My take is that the solution is to reject the theory of fundamental consciousness. What’s the alternative? A reductive theory. But how do we reduce felt experience? Remember, to do a true reduction, the phenomenon must be broken down into components that are not that phenomenon. If anywhere in the description we have to include the overall phenomenon itself, we’ve failed.
Along those lines, I think part of the explanation of what feelings are is that they are composed of automatic reactions that can be either allowed or overridden. So if an animal sees a predator and always automatically reacts by running away, that in an of itself isn’t evidence of fear. On the other hand, if sometimes the animal can override their impulse to run away, maybe because there’s food nearby and they judge the risk to be worth it, then we have an animal capable of feeling fear.
So a feeling is a perception, a prediction, of an impulse which an organism uses in its reasoning to decide whether to inhibit or indulge the impulse. This means the higher order thinking Harris immediately excludes from her consideration is actually part of the answer. That answer, incidentally, also explains why we evolved feelings.
An organism is generally only going to have feelings if they provide a survival advantage, but that advantage only exists if they have some reasoning aspect to make use of it.

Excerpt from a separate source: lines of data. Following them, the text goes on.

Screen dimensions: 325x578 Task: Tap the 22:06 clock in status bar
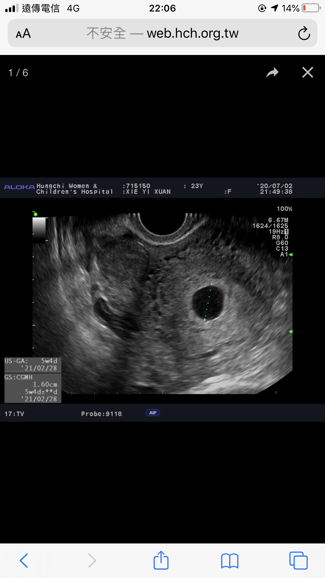pos(162,8)
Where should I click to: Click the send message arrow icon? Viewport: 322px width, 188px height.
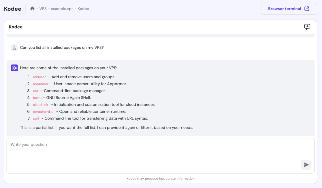pyautogui.click(x=306, y=165)
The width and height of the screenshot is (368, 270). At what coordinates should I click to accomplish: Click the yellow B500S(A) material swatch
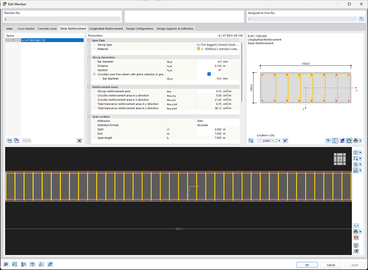tap(198, 49)
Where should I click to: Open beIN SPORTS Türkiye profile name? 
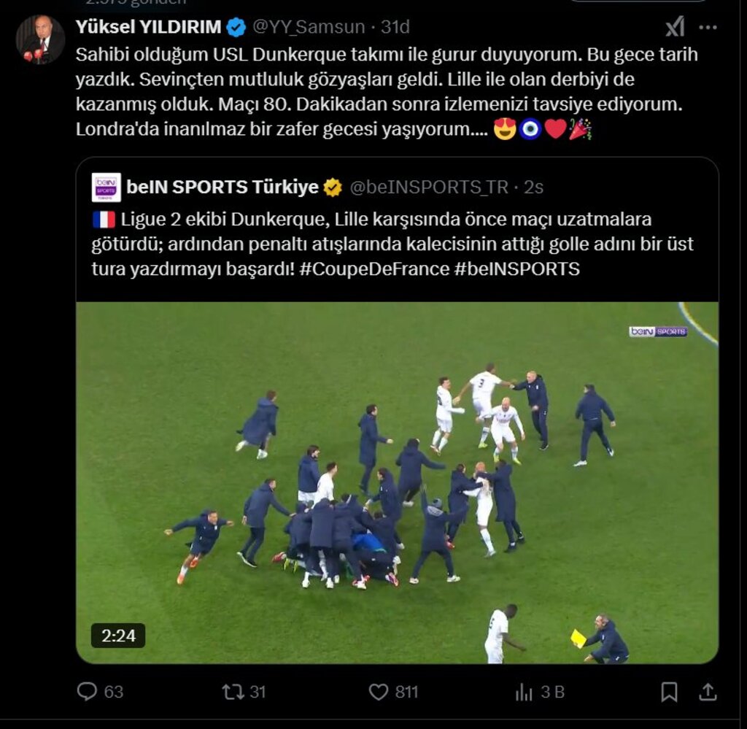coord(222,188)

Note that this reasoning aspect doesn’t have to be as sophisticated as what happens in humans, or even mammals or birds necessarily, although the sophistication makes it easier to detect. It just needs to be present in some incipient form to act as one endpoint in the relationship between it and the impulse, the relationship that we refer to as a “feeling”.

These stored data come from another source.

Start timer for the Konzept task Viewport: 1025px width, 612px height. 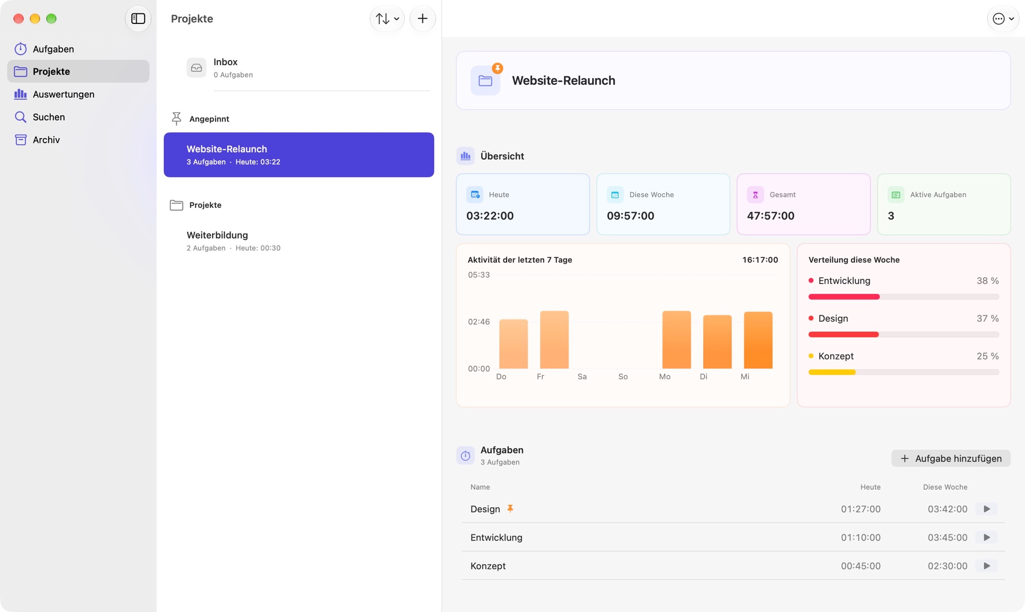point(987,566)
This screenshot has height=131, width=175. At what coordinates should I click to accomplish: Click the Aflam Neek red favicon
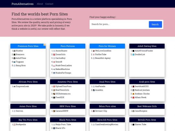[x=134, y=98]
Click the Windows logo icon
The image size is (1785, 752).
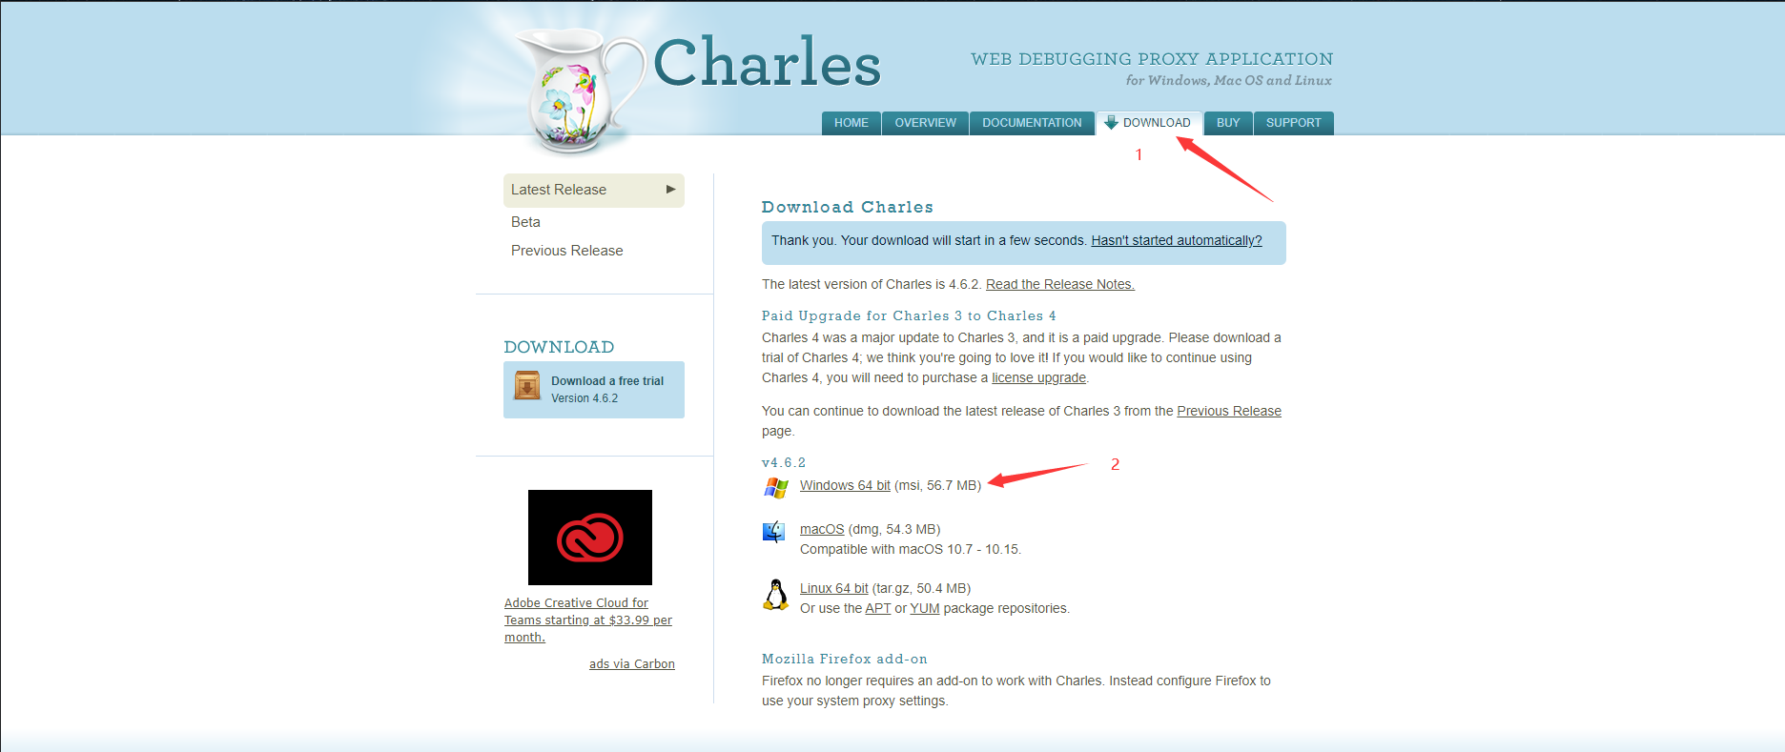(x=776, y=488)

This requirement for a minimal level of reasoning seems to rule out felt experience in simple animals, plants, robots, and thermostats. It also gives us an idea of what a technological system would need to have it, a system of automatic reactions, which can be optionally overridden by other parts of the system simulating possible scenarios, even if only a second or two in the future.
Figuring out how to do this is not trivial. None of the current systems people wonder about are capable of it. But while it’s hard, it’s not the utter intractability of the hard problem of consciousness. Once we dismiss fundamental consciousness, that problem seems to no longer exist.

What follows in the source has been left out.